Sun and Steel: Art, Action and Ritual Death (Japanese: 太陽と鉄, Hepburn: Taiyō to Tetsu) is a book by Yukio Mishima. It is an autobiographical essay, a memoir of the author's relationship to his body. The book recounts the author's experiences with, and reflections upon, his bodybuilding and martial arts training.

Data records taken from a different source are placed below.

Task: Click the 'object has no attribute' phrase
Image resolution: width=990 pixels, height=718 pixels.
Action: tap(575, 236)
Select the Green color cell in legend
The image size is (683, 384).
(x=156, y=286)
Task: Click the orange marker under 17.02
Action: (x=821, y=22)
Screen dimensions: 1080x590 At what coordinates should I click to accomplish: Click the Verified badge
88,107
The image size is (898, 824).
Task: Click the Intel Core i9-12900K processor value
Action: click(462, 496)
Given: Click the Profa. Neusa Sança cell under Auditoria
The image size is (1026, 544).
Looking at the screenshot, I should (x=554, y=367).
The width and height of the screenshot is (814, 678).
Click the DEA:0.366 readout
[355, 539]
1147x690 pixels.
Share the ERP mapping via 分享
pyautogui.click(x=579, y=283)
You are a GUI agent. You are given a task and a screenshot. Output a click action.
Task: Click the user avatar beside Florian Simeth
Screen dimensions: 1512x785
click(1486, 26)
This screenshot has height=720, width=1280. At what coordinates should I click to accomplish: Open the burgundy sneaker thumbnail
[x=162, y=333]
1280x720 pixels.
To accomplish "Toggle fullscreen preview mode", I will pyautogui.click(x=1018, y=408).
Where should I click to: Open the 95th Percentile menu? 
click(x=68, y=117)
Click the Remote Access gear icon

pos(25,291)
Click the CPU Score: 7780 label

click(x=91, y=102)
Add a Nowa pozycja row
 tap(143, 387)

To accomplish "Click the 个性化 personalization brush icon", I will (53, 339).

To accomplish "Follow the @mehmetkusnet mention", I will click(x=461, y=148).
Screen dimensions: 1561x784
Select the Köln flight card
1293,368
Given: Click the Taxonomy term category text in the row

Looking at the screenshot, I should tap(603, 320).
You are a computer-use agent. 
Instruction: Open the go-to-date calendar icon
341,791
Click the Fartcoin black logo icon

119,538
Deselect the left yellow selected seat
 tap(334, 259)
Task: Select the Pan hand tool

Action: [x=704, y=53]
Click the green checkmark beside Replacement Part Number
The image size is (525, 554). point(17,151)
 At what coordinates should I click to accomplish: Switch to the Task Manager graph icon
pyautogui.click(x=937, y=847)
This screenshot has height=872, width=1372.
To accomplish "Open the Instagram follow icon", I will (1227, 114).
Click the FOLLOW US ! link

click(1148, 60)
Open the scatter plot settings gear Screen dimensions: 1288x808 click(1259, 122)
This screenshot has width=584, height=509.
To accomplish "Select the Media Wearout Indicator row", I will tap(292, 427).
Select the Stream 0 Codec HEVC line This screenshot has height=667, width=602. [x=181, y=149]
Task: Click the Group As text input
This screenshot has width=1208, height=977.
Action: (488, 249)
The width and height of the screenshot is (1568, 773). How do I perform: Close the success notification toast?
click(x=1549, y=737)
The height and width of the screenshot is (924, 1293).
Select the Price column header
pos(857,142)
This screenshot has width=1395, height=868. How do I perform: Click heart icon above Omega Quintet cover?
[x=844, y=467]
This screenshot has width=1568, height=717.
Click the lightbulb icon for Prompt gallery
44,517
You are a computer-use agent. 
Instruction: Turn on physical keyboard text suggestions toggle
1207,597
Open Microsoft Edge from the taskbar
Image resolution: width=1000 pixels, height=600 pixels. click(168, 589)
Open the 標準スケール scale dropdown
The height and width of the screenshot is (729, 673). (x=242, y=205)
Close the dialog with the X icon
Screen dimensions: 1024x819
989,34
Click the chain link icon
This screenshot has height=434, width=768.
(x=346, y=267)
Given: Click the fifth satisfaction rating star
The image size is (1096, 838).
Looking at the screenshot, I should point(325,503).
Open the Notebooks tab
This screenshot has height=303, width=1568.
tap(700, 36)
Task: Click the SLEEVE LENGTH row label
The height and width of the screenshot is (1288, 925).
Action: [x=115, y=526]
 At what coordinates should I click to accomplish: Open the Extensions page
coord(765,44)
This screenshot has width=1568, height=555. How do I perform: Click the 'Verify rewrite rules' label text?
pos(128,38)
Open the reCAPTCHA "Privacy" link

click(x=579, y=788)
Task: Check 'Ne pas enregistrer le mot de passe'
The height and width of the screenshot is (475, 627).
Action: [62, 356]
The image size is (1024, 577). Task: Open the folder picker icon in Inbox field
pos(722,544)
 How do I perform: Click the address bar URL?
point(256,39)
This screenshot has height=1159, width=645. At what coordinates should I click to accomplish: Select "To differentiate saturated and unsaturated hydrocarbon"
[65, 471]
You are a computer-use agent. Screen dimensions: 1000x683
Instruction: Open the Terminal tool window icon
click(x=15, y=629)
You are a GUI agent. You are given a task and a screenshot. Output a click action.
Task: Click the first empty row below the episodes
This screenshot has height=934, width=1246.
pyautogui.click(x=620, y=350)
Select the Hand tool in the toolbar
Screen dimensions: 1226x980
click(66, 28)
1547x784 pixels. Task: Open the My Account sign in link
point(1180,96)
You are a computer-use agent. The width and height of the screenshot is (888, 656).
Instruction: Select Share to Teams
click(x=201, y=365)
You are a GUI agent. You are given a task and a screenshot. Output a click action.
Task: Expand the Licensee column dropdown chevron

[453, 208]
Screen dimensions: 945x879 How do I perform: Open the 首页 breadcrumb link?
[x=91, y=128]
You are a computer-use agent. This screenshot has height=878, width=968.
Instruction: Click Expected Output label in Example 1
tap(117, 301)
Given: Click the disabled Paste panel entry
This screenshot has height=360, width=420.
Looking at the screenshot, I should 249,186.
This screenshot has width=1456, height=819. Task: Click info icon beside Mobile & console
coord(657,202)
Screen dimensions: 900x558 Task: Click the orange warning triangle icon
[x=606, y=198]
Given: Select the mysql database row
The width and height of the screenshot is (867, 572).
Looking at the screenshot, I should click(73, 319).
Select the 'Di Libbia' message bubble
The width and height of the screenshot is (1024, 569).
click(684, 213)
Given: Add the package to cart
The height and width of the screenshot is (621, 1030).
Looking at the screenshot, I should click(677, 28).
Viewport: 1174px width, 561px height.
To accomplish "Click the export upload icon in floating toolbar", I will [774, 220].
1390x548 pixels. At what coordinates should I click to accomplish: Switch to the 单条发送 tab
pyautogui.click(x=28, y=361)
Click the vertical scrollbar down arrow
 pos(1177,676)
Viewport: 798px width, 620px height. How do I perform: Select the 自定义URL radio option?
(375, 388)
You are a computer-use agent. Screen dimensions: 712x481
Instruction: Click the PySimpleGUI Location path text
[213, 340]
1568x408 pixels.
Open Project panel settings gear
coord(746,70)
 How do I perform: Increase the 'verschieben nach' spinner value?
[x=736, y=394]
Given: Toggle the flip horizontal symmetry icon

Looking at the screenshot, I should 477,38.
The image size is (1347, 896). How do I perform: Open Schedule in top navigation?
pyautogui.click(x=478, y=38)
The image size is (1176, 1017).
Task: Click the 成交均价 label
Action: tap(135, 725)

First edition (publ. Kodansha)

The book was first published in 1968, gathering what had appeared in the Takeshi Maramatsu-founded magazine Criticism from late 1965 on. It was translated to English by John Bester (Tokyo: Kodansha International, 1970, ISBN 0-87011-117-5; New York City, Grove Press, 1970, ISBN 0-394-17765-7; London, Secker and Warburg, 1971, ISBN 0-436-28155-4; Kodansha America reissue edition, 1994, ISBN 0-87011-425-5; Kodansha International, 2003, ISBN 4-7700-2903-9). In 1972, Hortense Calisher billed the book as "a classic of self-revelation" and Mishima as "a mind of the utmost subtlety, broadly educated". Calisher wrote, "To paraphrase him in words not his, [...] is to try to build a china pagoda with a peck of nails. [...] only the frivolous will not empathize with what is going on here; this is a being for whom life--and death too--must be exigeant."[1]


  1. ^ Calisher, Hortense (1972-11-12). "Spring Snow". The New York Times. Retrieved 2020-10-08.